Beautiful customised build by Henk PE4H
The photographs below show Henk PE4H beautifully made clock. Like Bob ZL1RS above, Henk also uses a 4-line display. His enclosure includes power supply and QRP Labs QLG1 GPS. A unique step by Henk, was to incorporate lower case characters into the display. The configuration of the clock supports upper case characters only. But Henk read out the EEPROM .eep file, and edited it in AVR Studio 7's hex editor, replacing the desired upper case characters with lower case ones.
Very nice shack clock built by Ed WA4MZS
Ed sent me some photographs of his project (click thumbnail pictures below) and writes:
"The case / cabinet is a Bud PC-11406. Front panel was painted with Rustoleum 'Charcoal Gray' (a close match to the Collins front panels). No lettering, as operation is simple, and at my stage of life, applying dry transfer lettering and getting it straight is a real challenge. The bezel around the display was necessary, as I can't cut a neat looking rectangular hole either (same reason as above). Rough cut the hole, then glued in the bezel, made from 1/8" (3mm) plastic angle stock from the hobby shop. All said, I'm real pleased with how it turned out!"
Clock kit with temperature sensors, by Gareth G4XAT
Gareth fitted indoor and outdoor temperature sensors and had difficulty with the long wire to the external one. The solution may be useful to other constructors. Gareth writes:
"I’ve finally built and cased the shack clock kit I bought a while back. Very nice it is too…..
I decided to add internal and external temperature for my shack re-fit. On short wires they both worked fine. With one on LONG wires, I was getting –ve numbers?? Strange I thought, so I ordered another sensor. SAME problem. SO I had a look at the data sheet http://www.analog.com/media/en/technical-documentation/data-sheets/TMP35_36_37.pdf page 10 where it recommends a 0.1 across the pins. Problem solved. There is still a bit of ‘jitter’ – I’m wondering if another small cap on the input pin would help with that. Although it’s a 10 bit A-to D, 10 mV is naff all, so some smoothing might help. Or software smoothing by multiple averaging, but I guess you might know about that ;-)
Picture shows my two solutions, one inside the 3.5mm stereo jack plug, on at the end of the outside wire prior to a blob of epoxy sealing it forever."
4-line clock in plastic case, by JP KA3BWP
"I used a plastic softball display case available from your nearby craft stores, usually less than $10 USD. US Stores ALWAYS have discount coupons on their websites.
The plastic can crack, when you least expect as the one picture shows (I was going to add external menu button switches).
I used smaller drills and progressed in size. For the large hole for the coaxial plug I used the 3/8"(10mm) drill bit with my hand so as not to crack the case. Takes time and patience... but you'll be rewarded. A file or rasp could also be used to enlarge hole.

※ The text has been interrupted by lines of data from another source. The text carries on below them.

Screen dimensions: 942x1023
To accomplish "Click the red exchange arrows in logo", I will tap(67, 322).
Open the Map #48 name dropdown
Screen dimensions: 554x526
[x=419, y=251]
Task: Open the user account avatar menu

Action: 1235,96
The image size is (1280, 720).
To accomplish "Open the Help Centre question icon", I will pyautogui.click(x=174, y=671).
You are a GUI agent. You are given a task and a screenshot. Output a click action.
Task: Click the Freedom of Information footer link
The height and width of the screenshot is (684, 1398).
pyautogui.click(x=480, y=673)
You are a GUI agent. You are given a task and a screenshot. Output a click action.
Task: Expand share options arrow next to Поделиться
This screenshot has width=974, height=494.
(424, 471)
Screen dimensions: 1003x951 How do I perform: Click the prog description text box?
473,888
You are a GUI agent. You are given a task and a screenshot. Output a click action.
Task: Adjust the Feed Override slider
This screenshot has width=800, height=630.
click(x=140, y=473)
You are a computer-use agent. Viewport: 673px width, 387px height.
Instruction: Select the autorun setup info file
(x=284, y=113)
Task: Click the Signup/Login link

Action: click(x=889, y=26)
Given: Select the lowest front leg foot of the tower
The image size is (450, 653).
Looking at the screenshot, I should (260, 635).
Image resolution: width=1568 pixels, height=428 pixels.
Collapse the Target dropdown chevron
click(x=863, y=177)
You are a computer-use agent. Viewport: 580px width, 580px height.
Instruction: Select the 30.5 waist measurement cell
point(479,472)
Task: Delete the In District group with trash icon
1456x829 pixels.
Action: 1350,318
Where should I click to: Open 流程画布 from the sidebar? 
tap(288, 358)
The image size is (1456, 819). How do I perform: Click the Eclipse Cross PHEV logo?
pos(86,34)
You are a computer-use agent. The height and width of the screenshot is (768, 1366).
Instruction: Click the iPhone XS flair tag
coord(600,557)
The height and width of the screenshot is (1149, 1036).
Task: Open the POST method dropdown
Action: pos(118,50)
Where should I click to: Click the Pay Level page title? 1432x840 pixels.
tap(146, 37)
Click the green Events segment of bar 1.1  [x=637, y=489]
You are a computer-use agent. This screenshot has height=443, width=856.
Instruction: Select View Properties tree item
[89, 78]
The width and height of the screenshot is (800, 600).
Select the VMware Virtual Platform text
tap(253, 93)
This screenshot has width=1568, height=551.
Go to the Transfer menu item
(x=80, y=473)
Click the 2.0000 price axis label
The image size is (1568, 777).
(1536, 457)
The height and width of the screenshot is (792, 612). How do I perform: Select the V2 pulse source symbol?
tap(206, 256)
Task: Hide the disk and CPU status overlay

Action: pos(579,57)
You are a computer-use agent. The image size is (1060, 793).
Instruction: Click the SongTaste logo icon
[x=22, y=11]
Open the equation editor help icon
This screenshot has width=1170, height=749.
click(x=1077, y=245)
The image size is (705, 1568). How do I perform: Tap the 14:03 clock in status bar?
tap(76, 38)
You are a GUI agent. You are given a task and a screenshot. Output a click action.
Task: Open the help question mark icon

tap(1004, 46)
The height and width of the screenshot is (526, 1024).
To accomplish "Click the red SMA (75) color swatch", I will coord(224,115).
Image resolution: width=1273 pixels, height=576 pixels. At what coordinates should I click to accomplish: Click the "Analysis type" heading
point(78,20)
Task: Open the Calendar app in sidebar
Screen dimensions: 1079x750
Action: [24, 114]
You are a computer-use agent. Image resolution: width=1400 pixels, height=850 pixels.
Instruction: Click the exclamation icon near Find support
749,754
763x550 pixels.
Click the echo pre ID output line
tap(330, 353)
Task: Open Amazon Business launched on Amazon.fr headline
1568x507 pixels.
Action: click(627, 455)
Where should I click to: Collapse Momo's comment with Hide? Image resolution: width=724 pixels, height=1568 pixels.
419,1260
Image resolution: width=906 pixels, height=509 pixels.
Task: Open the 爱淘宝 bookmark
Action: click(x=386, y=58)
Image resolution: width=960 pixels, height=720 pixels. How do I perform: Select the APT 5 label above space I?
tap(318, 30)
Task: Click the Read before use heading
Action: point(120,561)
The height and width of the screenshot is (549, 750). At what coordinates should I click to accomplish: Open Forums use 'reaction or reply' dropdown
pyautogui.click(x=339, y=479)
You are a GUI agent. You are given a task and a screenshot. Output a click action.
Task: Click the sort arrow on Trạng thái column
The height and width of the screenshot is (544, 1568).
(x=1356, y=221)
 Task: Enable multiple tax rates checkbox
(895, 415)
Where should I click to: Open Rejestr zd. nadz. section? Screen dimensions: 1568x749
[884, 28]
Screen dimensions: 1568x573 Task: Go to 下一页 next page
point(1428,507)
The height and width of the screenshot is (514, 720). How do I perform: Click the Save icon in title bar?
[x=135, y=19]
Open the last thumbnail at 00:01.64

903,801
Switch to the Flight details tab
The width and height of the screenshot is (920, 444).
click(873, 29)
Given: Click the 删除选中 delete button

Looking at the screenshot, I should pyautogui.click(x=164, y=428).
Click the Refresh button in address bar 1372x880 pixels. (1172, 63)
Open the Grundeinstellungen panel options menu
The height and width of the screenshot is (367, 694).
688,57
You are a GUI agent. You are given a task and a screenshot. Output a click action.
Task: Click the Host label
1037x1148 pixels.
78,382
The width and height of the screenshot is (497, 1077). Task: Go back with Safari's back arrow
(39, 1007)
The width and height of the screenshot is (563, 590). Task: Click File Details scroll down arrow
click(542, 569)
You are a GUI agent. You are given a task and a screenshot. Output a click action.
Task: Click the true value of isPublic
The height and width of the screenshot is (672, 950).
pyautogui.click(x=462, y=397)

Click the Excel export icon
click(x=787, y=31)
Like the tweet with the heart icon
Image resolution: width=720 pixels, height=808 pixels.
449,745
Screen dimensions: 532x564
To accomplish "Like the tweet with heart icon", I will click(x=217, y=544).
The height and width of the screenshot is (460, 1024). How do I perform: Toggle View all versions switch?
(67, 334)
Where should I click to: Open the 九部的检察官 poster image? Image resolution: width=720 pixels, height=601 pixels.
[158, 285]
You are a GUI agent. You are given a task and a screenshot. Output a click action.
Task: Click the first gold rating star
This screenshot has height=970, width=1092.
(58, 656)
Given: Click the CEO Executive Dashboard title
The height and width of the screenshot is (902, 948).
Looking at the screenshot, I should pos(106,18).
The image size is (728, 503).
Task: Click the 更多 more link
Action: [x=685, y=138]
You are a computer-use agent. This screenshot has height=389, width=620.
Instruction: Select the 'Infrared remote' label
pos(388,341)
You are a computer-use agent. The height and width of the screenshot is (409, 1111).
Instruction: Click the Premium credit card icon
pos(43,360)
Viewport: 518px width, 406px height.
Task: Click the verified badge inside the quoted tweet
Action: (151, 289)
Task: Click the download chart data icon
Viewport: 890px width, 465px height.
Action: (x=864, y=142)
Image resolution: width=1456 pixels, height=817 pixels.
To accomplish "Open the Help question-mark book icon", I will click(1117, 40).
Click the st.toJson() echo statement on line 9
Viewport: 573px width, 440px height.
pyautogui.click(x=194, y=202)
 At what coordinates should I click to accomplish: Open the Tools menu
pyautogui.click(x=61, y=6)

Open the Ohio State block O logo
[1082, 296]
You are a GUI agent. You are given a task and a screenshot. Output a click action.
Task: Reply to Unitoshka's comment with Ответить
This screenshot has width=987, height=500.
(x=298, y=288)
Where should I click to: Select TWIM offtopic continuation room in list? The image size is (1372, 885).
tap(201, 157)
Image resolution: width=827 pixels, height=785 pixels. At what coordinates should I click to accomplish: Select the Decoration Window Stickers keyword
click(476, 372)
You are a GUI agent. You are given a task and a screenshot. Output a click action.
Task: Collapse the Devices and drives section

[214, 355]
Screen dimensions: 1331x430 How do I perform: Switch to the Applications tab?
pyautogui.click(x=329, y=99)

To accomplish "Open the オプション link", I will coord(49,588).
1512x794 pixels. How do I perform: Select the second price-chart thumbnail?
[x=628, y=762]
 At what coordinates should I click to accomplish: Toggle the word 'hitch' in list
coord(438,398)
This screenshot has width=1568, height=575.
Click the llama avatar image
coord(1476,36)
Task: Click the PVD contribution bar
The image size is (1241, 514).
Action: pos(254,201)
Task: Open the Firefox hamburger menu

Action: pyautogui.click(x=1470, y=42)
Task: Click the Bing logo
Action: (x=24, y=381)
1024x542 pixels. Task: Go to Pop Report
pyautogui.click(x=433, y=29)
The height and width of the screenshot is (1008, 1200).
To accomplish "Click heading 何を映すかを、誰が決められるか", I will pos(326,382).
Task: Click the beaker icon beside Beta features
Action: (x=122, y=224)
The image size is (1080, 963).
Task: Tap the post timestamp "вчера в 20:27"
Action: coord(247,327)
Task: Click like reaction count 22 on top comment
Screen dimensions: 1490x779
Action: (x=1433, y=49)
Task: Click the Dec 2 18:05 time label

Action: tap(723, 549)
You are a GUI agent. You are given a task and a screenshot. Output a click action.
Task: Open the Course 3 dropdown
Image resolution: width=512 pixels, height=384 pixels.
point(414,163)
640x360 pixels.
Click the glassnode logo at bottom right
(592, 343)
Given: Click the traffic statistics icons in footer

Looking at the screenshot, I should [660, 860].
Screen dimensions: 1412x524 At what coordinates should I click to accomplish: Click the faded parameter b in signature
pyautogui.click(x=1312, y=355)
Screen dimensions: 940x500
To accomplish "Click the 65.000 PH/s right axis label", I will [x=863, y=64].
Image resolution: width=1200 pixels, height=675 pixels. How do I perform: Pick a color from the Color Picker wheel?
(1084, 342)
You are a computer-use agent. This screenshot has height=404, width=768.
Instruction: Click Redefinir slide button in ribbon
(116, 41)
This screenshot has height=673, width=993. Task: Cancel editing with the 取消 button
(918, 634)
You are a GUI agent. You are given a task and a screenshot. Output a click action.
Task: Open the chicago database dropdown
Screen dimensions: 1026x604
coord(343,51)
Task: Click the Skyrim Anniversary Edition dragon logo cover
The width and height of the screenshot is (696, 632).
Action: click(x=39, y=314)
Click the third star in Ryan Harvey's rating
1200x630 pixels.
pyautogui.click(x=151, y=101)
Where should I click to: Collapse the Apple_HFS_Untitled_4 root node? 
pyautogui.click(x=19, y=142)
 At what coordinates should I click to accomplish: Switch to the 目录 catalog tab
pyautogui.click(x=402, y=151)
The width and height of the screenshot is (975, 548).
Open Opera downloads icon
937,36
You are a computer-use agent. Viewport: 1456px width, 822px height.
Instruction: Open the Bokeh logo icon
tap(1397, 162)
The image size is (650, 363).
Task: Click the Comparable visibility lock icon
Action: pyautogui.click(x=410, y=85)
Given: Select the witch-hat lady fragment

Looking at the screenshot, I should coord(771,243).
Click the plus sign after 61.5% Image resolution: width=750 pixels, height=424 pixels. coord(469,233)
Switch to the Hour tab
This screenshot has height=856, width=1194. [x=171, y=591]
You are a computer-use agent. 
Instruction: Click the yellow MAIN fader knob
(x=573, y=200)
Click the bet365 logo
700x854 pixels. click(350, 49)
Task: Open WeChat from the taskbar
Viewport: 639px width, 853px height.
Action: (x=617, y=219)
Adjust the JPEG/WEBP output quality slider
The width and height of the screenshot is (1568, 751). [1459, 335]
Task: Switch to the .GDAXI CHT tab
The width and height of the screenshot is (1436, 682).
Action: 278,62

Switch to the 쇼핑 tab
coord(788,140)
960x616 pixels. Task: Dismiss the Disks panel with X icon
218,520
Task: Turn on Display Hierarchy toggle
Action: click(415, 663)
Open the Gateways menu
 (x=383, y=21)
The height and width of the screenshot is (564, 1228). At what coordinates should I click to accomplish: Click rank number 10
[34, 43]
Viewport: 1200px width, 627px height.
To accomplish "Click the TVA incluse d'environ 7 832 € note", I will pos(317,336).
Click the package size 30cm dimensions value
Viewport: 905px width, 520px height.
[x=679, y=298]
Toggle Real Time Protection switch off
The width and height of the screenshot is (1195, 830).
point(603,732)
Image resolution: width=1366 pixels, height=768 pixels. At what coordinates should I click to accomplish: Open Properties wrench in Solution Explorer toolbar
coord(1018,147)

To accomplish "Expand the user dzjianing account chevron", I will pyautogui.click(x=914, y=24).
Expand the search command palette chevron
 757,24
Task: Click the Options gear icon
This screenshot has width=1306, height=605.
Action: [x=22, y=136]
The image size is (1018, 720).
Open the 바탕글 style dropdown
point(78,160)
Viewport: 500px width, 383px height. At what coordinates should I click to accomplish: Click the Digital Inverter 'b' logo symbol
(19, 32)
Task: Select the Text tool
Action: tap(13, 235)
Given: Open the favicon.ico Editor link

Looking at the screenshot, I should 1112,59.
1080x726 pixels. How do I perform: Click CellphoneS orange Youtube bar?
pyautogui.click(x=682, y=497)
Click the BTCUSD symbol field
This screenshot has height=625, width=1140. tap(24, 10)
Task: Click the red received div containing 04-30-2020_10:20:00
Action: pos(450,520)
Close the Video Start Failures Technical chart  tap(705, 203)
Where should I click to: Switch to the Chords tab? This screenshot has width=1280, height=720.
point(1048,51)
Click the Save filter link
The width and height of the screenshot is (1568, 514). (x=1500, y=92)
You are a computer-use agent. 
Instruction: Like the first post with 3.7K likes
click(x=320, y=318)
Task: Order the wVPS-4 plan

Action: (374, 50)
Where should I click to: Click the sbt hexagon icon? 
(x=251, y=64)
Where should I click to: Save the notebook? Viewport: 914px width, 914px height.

I used nylon standoffs to secure the GPS and Display module to the cube. For securing the clock to the 4 line display, I used small drop of epoxy on three of "legs" for clock and clipped the upper corner hole for use of nylon screw.
For 5 Volts, I used a MB102 Breadboard Power Supply Module, available on ebay. This board has a small on/off switch so I did not add addition power switch (less is more). I removed all unnecessary pins, USB jack, etc on breadboard power module and clipped the bottom leads and reflowed solder to make as smooth as possible. Since the breadboard power has no holes for mounting, I used three globs of epoxy.
I did not add external switches for programming, as they are easy enough to access on rear of clock PWB. I drilled a smaller hole to access the contract VR...if needed. I left the original first two lines in the program, added Call Sign, Grid square, Long./Lat./Altitude scroll on the 3rd and 4th lines."
4-line clock in plastic case by Rick VE7TK
"I liked the "baseball" case idea from KA3BWP. However, I was unable to find a case locally. Instead I used an air tight refrigerator storage dish made by Inter-Design Kitchen Binz 6.75 in x 5.75 in x 3.75 in (17.2 cm x 14.6 cm x 9.5 cm) at a cost of approximately $12.75 US.
I installed a 4-line display with the top 3 lines static while the 4th line scrolls the Latitude, Longitude, Altitude and Grid Square."